The Great
Debaters tells
the (of course) true story of the 1935 Wiley College Debate
Team, which consisted of four black students who dared to thrive
academically in a time of extreme racial tension in America. The
team was headed by Mel Tolson (Denzel Washington, who also
directs the film), a hardworking professor at Wiley suspected of
being an active communist by many of the residents of the
school’s surrounding town of Marshall, Texas. (Tolson was
actually a very vocal advocate of sharecroppers’ unions and a
poet in the Harlem Renaissance, but he never let his personal
life or political views enter the classroom.) Tolson cultivated
the team with modest intentions, only seeking victories over
other black colleges, Howard the most respected among them. But
when his team began to receive national recognition, its
existence became a hot-button issue for many racist Americans.
Fighting onward, Tolson and his students won nearly every match
they took part in, eventually earning the chance to beat the
national-champion, USC (replaced by Harvard-Crimson in the film,
presumably to make the honor seem even more monumental).
The movie tells a highly conventional
Underdog Story, but critic Roger Ebert reminds us that this
isn’t necessarily a bad thing. In his review, Ebert writes:
“…some critics have complained that [The Great Debaters]

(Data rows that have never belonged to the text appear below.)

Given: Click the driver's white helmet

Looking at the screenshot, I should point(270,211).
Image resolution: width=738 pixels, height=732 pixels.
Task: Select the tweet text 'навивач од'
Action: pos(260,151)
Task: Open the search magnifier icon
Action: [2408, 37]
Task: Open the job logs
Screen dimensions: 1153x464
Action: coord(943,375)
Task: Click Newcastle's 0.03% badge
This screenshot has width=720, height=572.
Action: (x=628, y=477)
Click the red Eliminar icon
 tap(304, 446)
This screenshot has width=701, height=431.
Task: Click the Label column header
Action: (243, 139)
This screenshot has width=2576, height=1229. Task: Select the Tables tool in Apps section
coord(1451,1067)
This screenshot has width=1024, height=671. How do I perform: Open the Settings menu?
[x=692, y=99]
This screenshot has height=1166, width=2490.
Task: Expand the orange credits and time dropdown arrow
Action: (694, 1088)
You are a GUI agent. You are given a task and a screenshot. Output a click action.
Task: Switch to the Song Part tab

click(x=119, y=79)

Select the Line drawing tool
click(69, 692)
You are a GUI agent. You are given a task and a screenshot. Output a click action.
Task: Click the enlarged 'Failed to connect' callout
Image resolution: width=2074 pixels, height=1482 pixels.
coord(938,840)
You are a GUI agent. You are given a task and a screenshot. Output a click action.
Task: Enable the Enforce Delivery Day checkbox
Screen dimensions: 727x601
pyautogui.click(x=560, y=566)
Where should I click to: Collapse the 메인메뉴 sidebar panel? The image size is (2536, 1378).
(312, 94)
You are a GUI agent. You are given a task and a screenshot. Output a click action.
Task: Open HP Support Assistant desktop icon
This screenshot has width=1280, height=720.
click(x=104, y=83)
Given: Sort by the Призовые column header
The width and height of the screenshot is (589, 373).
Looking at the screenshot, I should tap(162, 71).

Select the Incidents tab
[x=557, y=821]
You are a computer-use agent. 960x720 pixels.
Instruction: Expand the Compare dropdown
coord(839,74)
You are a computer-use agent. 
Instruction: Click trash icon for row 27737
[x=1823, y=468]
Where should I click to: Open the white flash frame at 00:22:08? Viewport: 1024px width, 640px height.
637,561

follows the formula of all sports movies by leading up, through
great adversity, to a victory in the end. So it does. How many
sports movies, or movies about underdogs competing in any way,
have you seen that end in defeat? It is human nature to seek
inspiration in victory, and this is a film that is affirming and
inspiring and recreates the stories of a remarkable team and its
coach.” For the most part, I agree with him. After all, what
would The Great
Debaters have
said about racial progress if it had chosen to tell a
less-optimistic story about the same theme? Unfortunately,
however, there is a separate problem with the movie’s embrace of
convention that Ebert overlooks: one that concerns its style,
not its content. Director Washington makes the story feel more
tired than it really is by presenting it in the same fashion as
those like it, with plenty of syrupy slow-motion shots and
sentimental background-music to boot. Had he merely assembled The
Great Debaters in
a more atypical way and kept the central message the same, the
movie could’ve been a more provocative and more powerful film on
the whole.
Then again, perhaps I’m taking the
largely-successful picture for granted by criticizing it at all.
In truth, The
Great Debatersrepresents a rarity in that it succeeds in
embracing such a derivative formula. There are, indeed, many
elements of great, often very fresh work here. Namely, Forest
Whitaker’s interpretation of a distanced intellectual who is
both one of Tolson’s colleagues at Wiley and the father of the
debate team’s researcher is phenomenal. The performance stands
apart from all of the conventions of The
Great Debaters, offering an entirely different take on a
father-figure than this type of film usually does but satisfying
just the same. In addition, Washington’s bold, heroic depiction
of Tolson is quite welcome. Despite living in a desperate time
in America when it would’ve been all too tempting to affect
students by preaching his own politics to them, Tolson resists
the urge. Reflecting upon this in today’s educational
environment, in which public schoolteachers almost uniformly
brainwash kids with far-left doctrine, makes the notion
especially admirable.
Cliché as its story and style may
seem, The Great
Debaters is
nonetheless a triumphant viewing experience. I have merely
touched on what makes the picture the special one that it is in
this review, but to dwell on all of its specific joys would only
spoil them. In short, I wholeheartedly recommend that everyone
support The Great
Debaters for its
ripe historical value, nuanced performances, and welcome ability
to uplift the viewer’s spirits. What an appreciable effort this
is.
-Danny Baldwin, Bucket Reviews
Review Published on: 12.29.2007
Screened on: 12.26.2007
at the Regal Escondido 16 in Escondido, CA.